7th August: the Inflation Report is published.

The August Inflation Report contains the forward guidance that the Chancellor commissioned in the Budget.  It said that rates would be no higher than 0.5% until unemployment was down to 7%, and that the Asset Purchase Facility wouldn’t shrink.  But it contained the three killer knockouts – that you could ignore forward guidance if the Bank’s forecast of inflation rose to 2.5%, if market/consumer inflation expectations became unanchored, or if there were risks to financial stability as a result of low rates. The market focused on these knockouts rather than the unemployment promise. Sterling rallied and gilts underperformed both US Treasuries and German bunds.

Carney intervention 1 - Quarterly Inflation Report

28th August: the Nottingham speech.

There was no mention of the famous knockouts in this speech and the tone tried to be dovish.  But there was a repeat in both the performance of the currency (a rally) and the gilt market (an underperformance).  These same trends are also exacerbated when the Bank of England’s MPC makes its “no change” rate/QE announcement on 5th September without any attempt to reinforce the commitment to forward guidance.

Carney intervention 2 - Nottingham speech

Carney Intervention 3 - BoE MPC Meeting

12th September: the Governor and MPC members appear in front of the Treasury Select Committee.
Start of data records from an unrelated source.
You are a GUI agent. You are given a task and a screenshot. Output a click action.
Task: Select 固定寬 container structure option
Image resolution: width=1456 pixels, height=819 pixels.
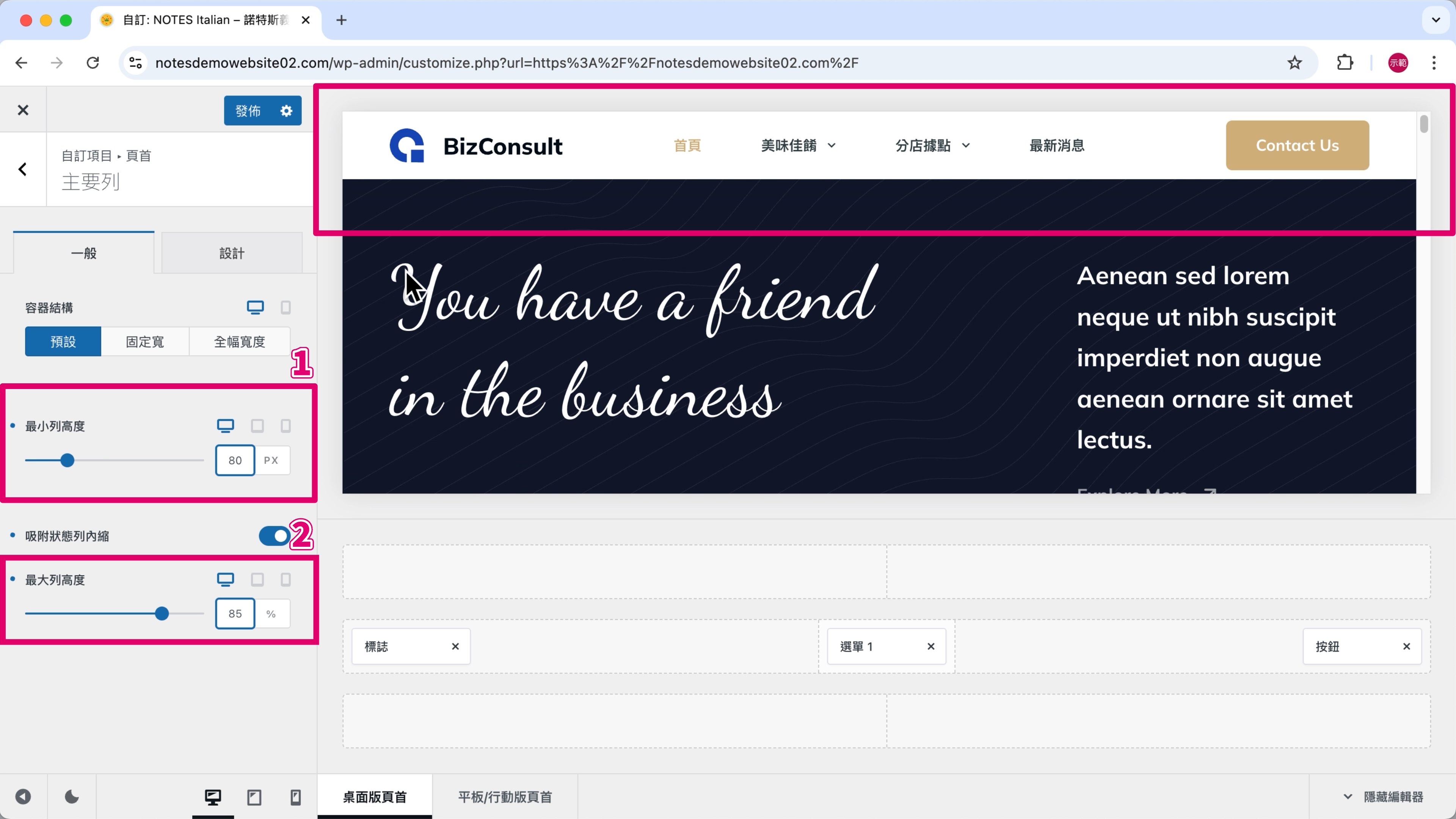(145, 341)
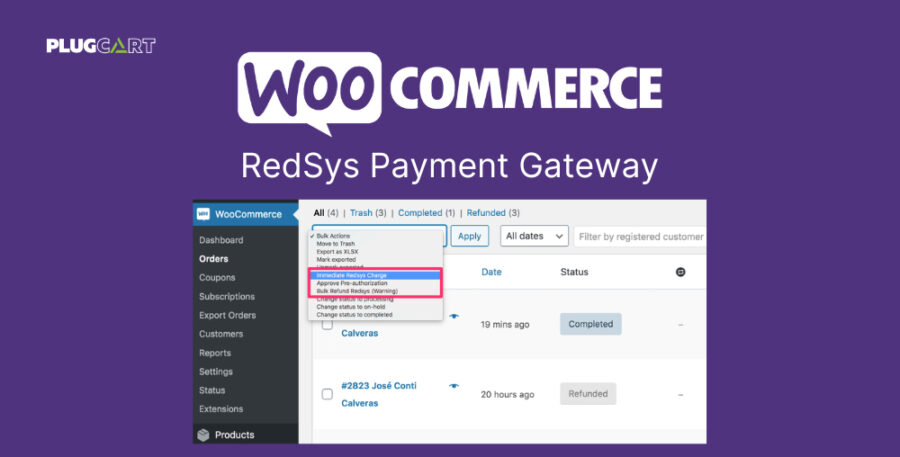
Task: Sort orders by the Date column
Action: click(x=491, y=272)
Not so strong this one – there was a reaction initially from sterling, and to a lesser extent gilt spreads.  But they weren’t especially long lived.

So I have no sympathy for Mr Carney’s view that forward guidance isn’t working because of the adverse movements in the pesky international bond markets – gilts have underperformed both bunds and treasuries, and the appreciation in the pound suggests that the markets think that Carney’s central expectation of three years without a hike is wrong.   But in the Nottingham speech, Mr Carney also suggested that another explanation for rising gilt yields is that “the markets think that unemployment will come down to 7% more quickly than the Bank does…that would of course be welcome”.  This is credible.  We look at economic surprise indices, and it is clear that around the time of the publication of the August Inflation Report, the UK economic data started to not only surprise on the upside, but to be even more upwardly surprising than the (also better than expected) economic data coming out of both the Eurozone and the US.  It’s a combination of the lack of clarity around the knockouts (made worse at last week’s TSC – I recommend you go along to watch this live if you get the chance by the way) and an expectation that the Bank’s unemployment forecast is overly bearish.  Of course the rise in international yields is important, but it’s not the full story.

Carney Intervention 4 - Carney faces TSC

UK economic data stronger than in US and Europe

So the timing of sterling rallies and gilt underperformance around the time of Bank communications suggests that they ARE getting something wrong, and the grilling in front of the TSC did not go well.  If I were them I wouldn’t try to use open mouth policy to try to reverse the trends we’ve seen, as it could lose them more credibility were the markets not to react positively.  Doing something is another matter though, and could lead to a big reversal in the gilt and currency markets.  As UK economic data improves and surprises on the upside I doubt we’ll see anything yet – but we do need a little less conversation and a little more action.